Line Graph 3, Line Graph 4
1
In the Model Builder window, under Results>Field on Axis, Ctrl-click to select Line Graph 3 and Line Graph 4.
2
Right-click and choose Duplicate.
Line Graph 5
1
In the Settings window for Line Graph, locate the Selection section.
2
From the Selection list, choose Outer Axis.
Line Graph 6
1
In the Model Builder window, click Line Graph 6.
2
In the Settings window for Line Graph, locate the Selection section.
3
From the Selection list, choose Outer Axis.
4
In the Field on Axis toolbar, click  Plot.
5
Click the  Zoom Extents button in the Graphics toolbar.

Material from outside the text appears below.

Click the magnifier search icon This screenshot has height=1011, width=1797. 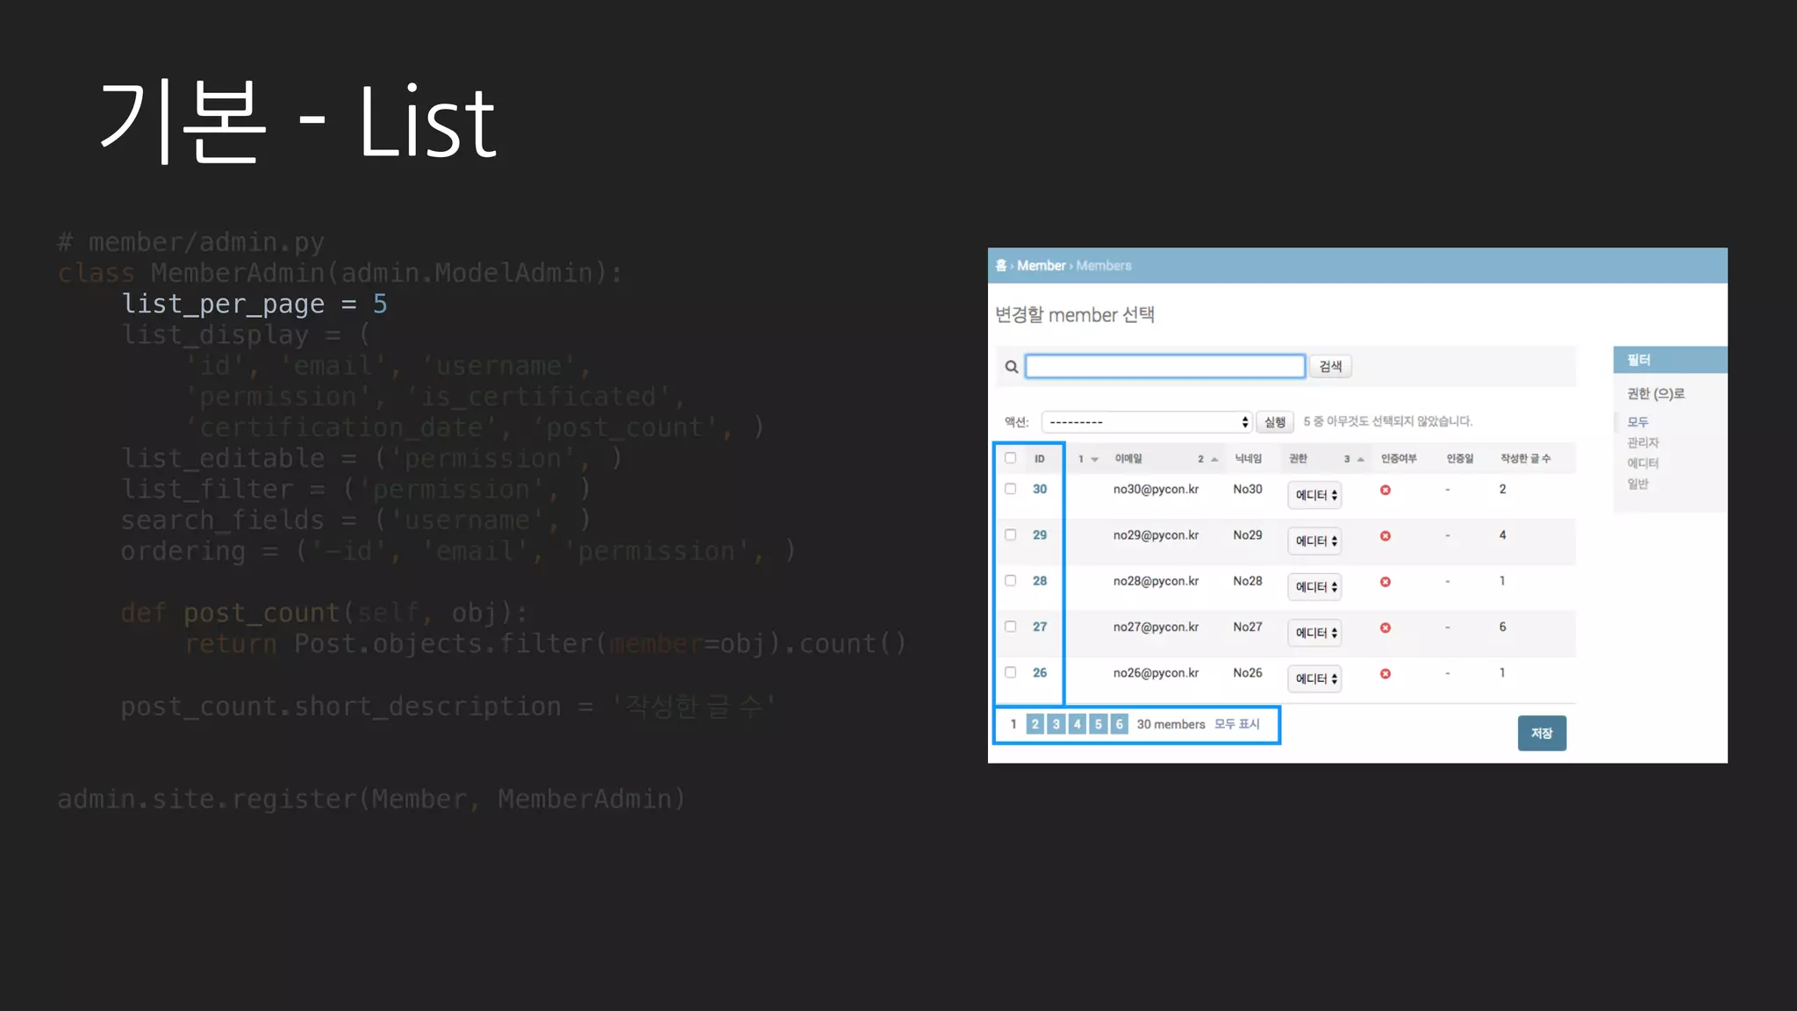pyautogui.click(x=1012, y=367)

Compute the value of the objective functions before and after optimization.
Evaluation Group 1
In the Results toolbar, click  Evaluation Group.
Global Evaluation 1
1
Right-click Evaluation Group 1 and choose Global Evaluation.
2
In the Settings window for Global Evaluation, click Add Expression in the upper-right corner of the Expressions section. From the menu, choose Component 1 (comp1)>Definitions>Bdev_sq - Average squared deviation from average - kg²/(s4·A²).
3
Click Add Expression in the upper-right corner of the Expressions section. From the menu, choose Component 1 (comp1)>Definitions>Bouter - Average outer magnetic field - T.
4
Locate the Expressions section. In the table, enter the following settings:
Expression
Unit
Description
sqrt(Bdev_sq)
T
 
Bouter
T
Average outer magnetic field
5
In the Evaluation Group 1 toolbar, click  Evaluate.
Compute the value of the corners, so that one can construct an interpolation function for 3D verification.
Point Displacements
1
In the Results toolbar, click  Evaluation Group.
2
In the Settings window for Evaluation Group, type Point Displacements in the Label text field.
3
Locate the Data section. From the Optimization solution list, choose Last.
Point Evaluation 1
1
Right-click Point Displacements and choose Point Evaluation.
2
In the Settings window for Point Evaluation, locate the Selection section.
3
From the Selection list, choose Lower left point.
4
Locate the Expressions section. In the table, enter the following settings:
Expression
Unit
Description
r
m
r-coordinate
z
m
z-coordinate
5
In the Point Displacements toolbar, click  Evaluate.